Statistics compiled by the National Institute on Drug Abuse (NIDA) indicate that the prevalence of substance abuse and the cost of this disorder are considerable. In 1994, an estimated 9.4% of the US population was involved in substance abuse. Since most of the drugs of abuse are illegal, prevalence estimates often come from either treatment program data or an assessment of the incarcerated population. In 2003, 1.7 million people were admitted to publicly funded treatment programs. A survey of 14 major metropolitan areas between 2000 and 2002 found that 27-49% of male arrestees tested positive for cocaine. Substance abuse is also surprisingly common in school-aged children, with 2004 estimates of 8.4% of 8th-graders reporting illicit drug use during the last 30 days, a number that rises to 23% in the 12th grade population. The cost to society is estimated to be in excess of $320 billion annually with significant amounts going directly to healthcare costs and law enforcement. Additionally, a large proportion of healthcare costs are due to medical complications associated with the substance abuse. For example, intravenous drug use is the major vector for transmission of human immunodeficiency virus (HIV), accounting for one-third of all acquired immune deficiency syndrome (AIDS) cases, and is reaching epidemic proportions.13

Current approved treatments for substance abuse are directed at decreasing craving and preventing relapse. These include methadone and buprenorphine treatment for heroin addiction, and naltrexone for the treatment of alcohol abuse. Currently no drug is approved for the treatment of cocaine addiction, although several, including disulfiram and modafinil, have shown promise in randomized control trials. Notably, none of these compounds was developed for their potential to treat substance abuse. This stems in part from the persistent and ill-informed prejudice that addicts use compounds like methadone as a surrogate 'crutch.' It is clearly evident from the current statistics that substance abuse represents a major unmet medical need and a significant opportunity for future drug development.
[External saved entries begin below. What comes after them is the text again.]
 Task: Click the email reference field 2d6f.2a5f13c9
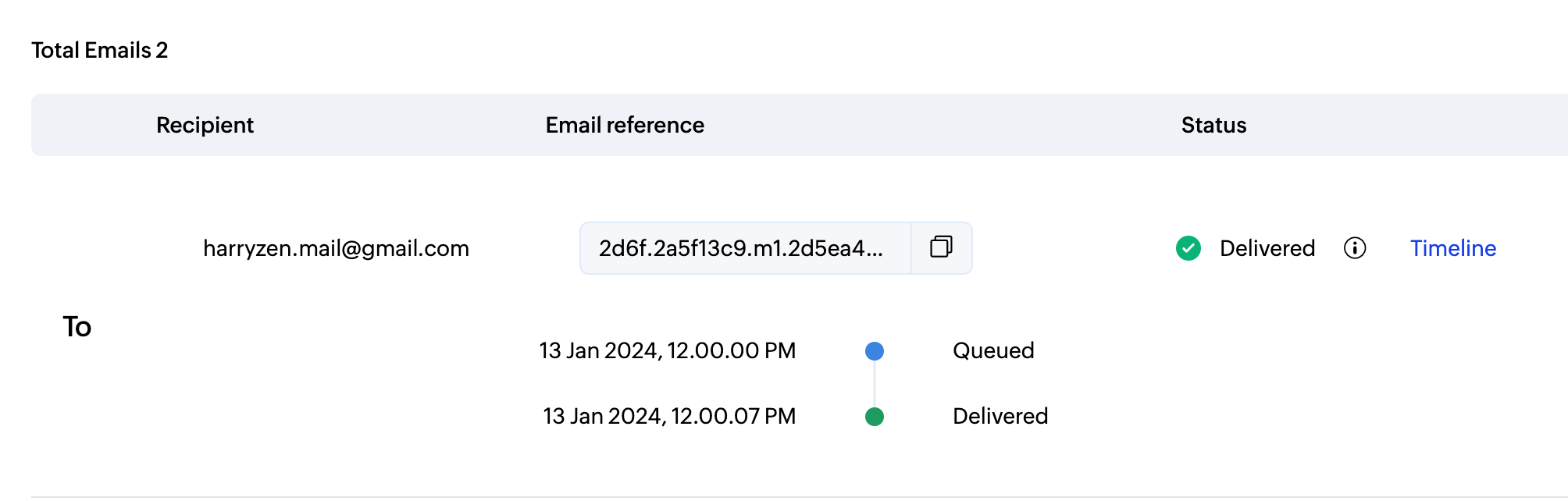pos(743,248)
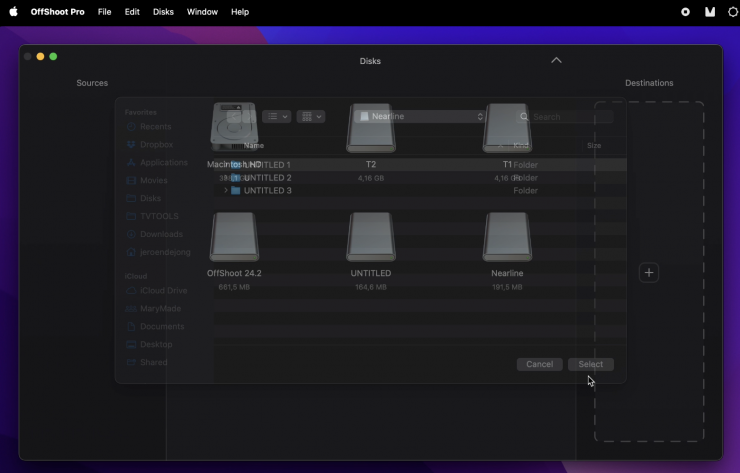740x473 pixels.
Task: Pick the UNTITLED disk icon
Action: (370, 237)
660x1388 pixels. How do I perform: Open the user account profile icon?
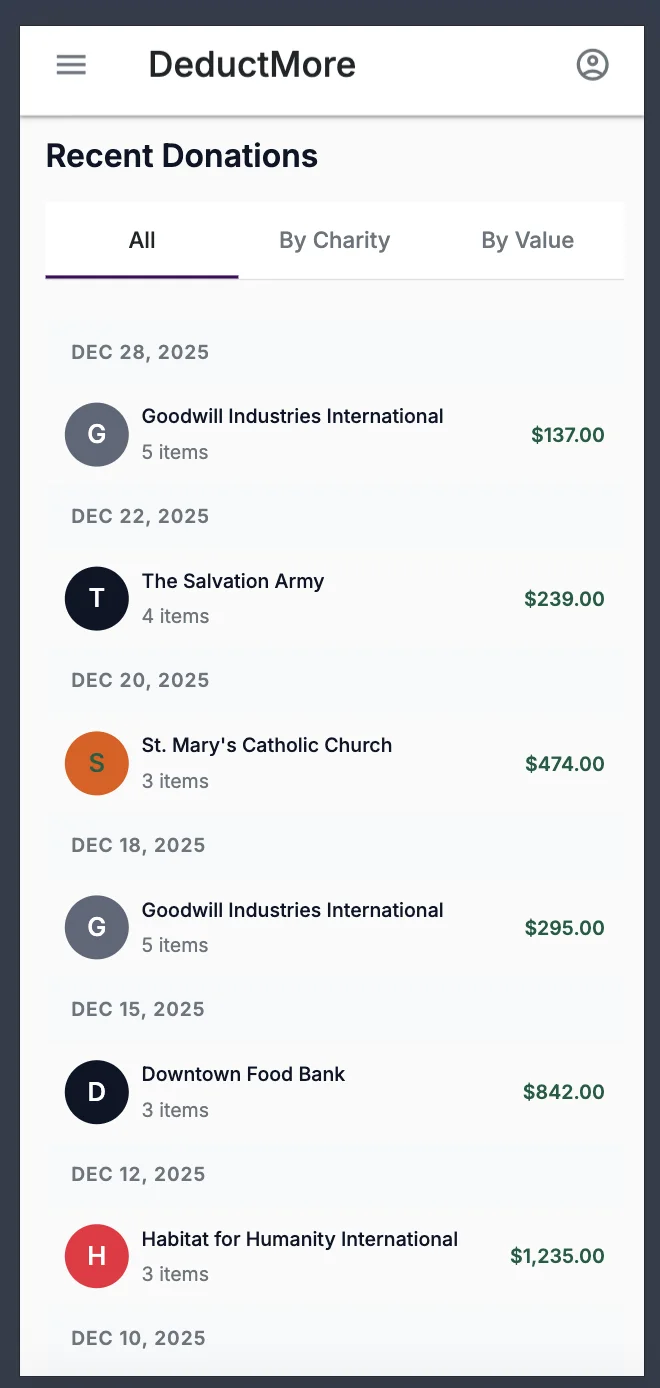click(592, 65)
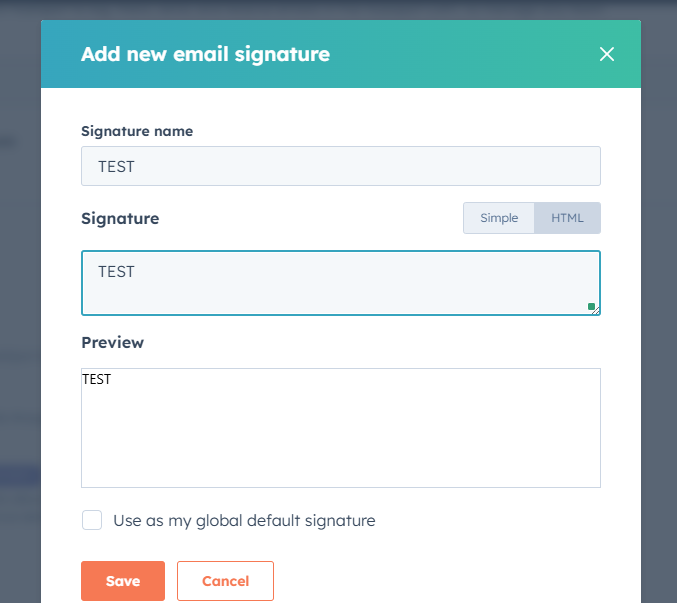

The prognosis for addicted individuals varies significantly depending on the class of abuse substance and the degree of available psychological and social support. For example, nicotine addicts have several over-the-counter options that have been proven effective and the recent approval of the neuronal nicotinic receptor agonists. The availability of treatment combined with strong social pressure to stop smoking leads to a relatively good prognosis. On the other hand, the prognosis for cocaine addicts is poor due to the fact that they are less likely to seek medical attention and have relatively few pharmacological treatments available.

Ongoing areas of research that may yield new treatments for substance abuse include novel DAT inhibitors with different pharmacokinetic and pharmacodynamic properties to cocaine, new classes of k-receptor opioid ligands and modulators of regulator of G protein signaling (RGS) protein function.
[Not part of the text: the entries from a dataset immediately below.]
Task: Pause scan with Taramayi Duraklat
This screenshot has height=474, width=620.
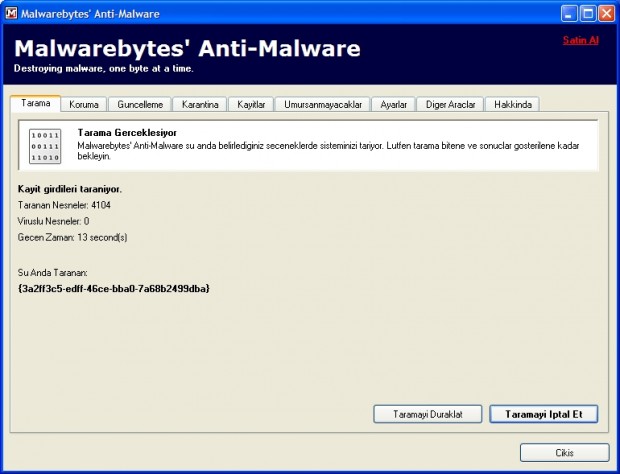Action: 428,414
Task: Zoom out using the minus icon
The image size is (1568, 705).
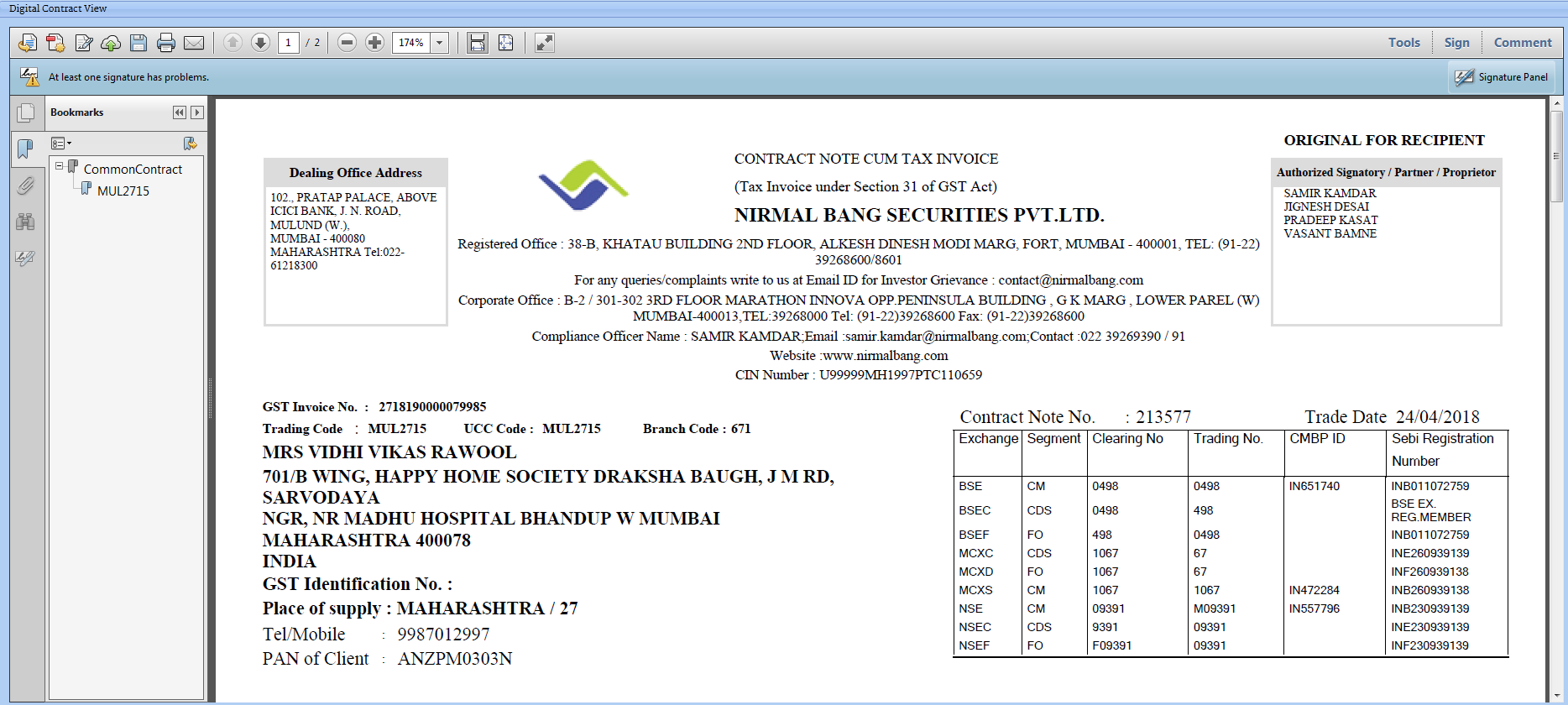Action: click(347, 43)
In addition to substance abuse there a number of addictions some of which are included in DSM-IV-TR under the classification of impulse control disorders which include kleptomania, pathological gambling, pyromania, and tricotillomania. Interestingly, recent reports have described an increase in compulsive gambling in Parkinson's disease patients receiving DA agonist treatment.

Addictions that may be added to these disorders include nymphomania, compulsive shopping, and overeating, all of which, in excess, lead to behaviors that are both illogical and harmful. Returning to the anhedonia context of addiction behaviors, the inability to gain pleasure from normally pleasurable experiences, it is debatable whether the milder forms of addiction are not in fact manifestations of depression. In this context, it is noteworthy that current medications for the treatment of obesity, the impulse dyscontrol related to food consumption, are antidepressants.